La Fédération gabonaise de natation (Fegana) célèbre un succès retentissant après les Championnats d’Afrique Zone 2 à Accra, où les athlètes ont récolté douze médailles. Lors d’une conférence de presse tenue mercredi à Libreville, le président Stéphane Soami Mabiala a non seulement salué ces performances de la natation gabonaise, mais a surtout décrypté les mécanismes innovants ayant permis cette avancée significative pour la discipline.
L’analyse des conditions de cette réussite de la nation gabonaise révèle une rupture avec les schémas habituels de financement. Face aux contraintes budgétaires, la Fegana a adopté une approche inédite, inspirée du modèle égyptien, en impliquant directement les parents des nageurs dans le soutien logistique et financier de la délégation. Ce partage des charges, salué par le président, illustre une mobilisation communautaire essentielle. L’hommage rendu aux médias pour leur couverture assidue confirme également la stratégie de la fédération : utiliser la visibilité médiatique comme levier afin d’attirer davantage de soutiens et de professionnaliser la discipline.

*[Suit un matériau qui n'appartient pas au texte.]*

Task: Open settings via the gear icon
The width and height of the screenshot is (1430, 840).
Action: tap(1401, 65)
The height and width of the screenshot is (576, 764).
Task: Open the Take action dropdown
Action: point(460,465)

L’aspect le plus marquant de cette moisson demeure sa concentration : douze médailles remportées par seulement deux nageurs d’élite sur une délégation de quatre. Le président Mabiala insiste sur cette disproportion, soulignant qu’une équipe dix fois plus nombreuse n’aurait probablement pas atteint un tel ratio performance/effectif. Cet exploit historique de la natation gabonaise met en lumière un potentiel individuel exceptionnel, mais révèle aussi la nécessité d’investir massivement dans la détection et le suivi de ces talents rares. La médaille d’or « master » obtenue par un pionnier ajoute une dimension symbolique forte, ancrant l’ambition actuelle dans l’héritage des anciens.

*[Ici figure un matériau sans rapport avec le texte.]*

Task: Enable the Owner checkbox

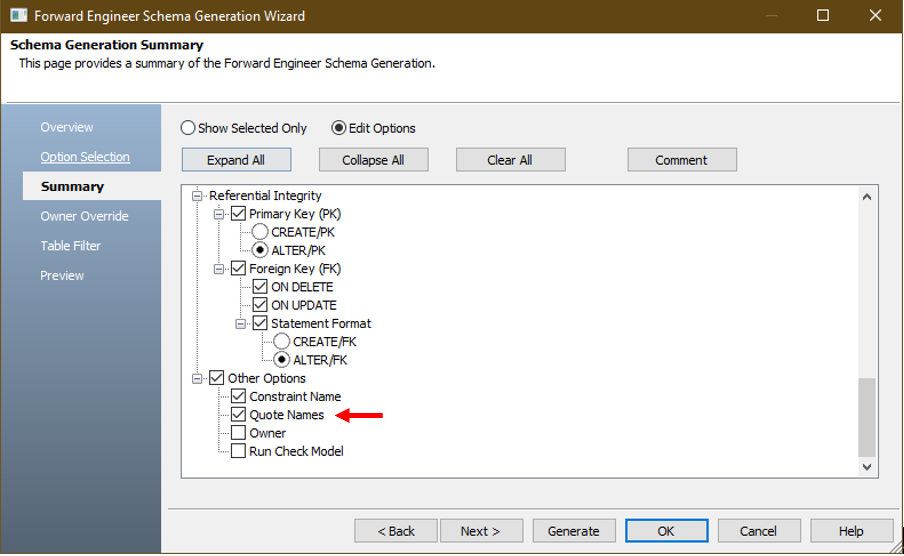Action: [238, 433]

La Fegana ne compte pas s’arrêter à cet exploit. La feuille de route annoncée pour les prochaines semaines est dense, incluant des compétitions locales majeures (Coupe de la Ligue de l’Estuaire le 8 novembre, Championnats du Gabon), suivies d’une Assemblée générale destinée à valider les orientations. Surtout, la fédération prévoit un cycle de formation technique en novembre. Cette démarche vise à élever le niveau de l’encadrement, garantissant que les performances individuelles se transforment en une compétitivité durable pour la natation gabonaise.
Il est clair que la Fegana est en pleine transition, passant d’une gestion de survie à une planification stratégique axée sur la performance et la mobilisation des acteurs locaux. Il faudra désormais maintenir cette impulsion pour les prochaines échéances continentales.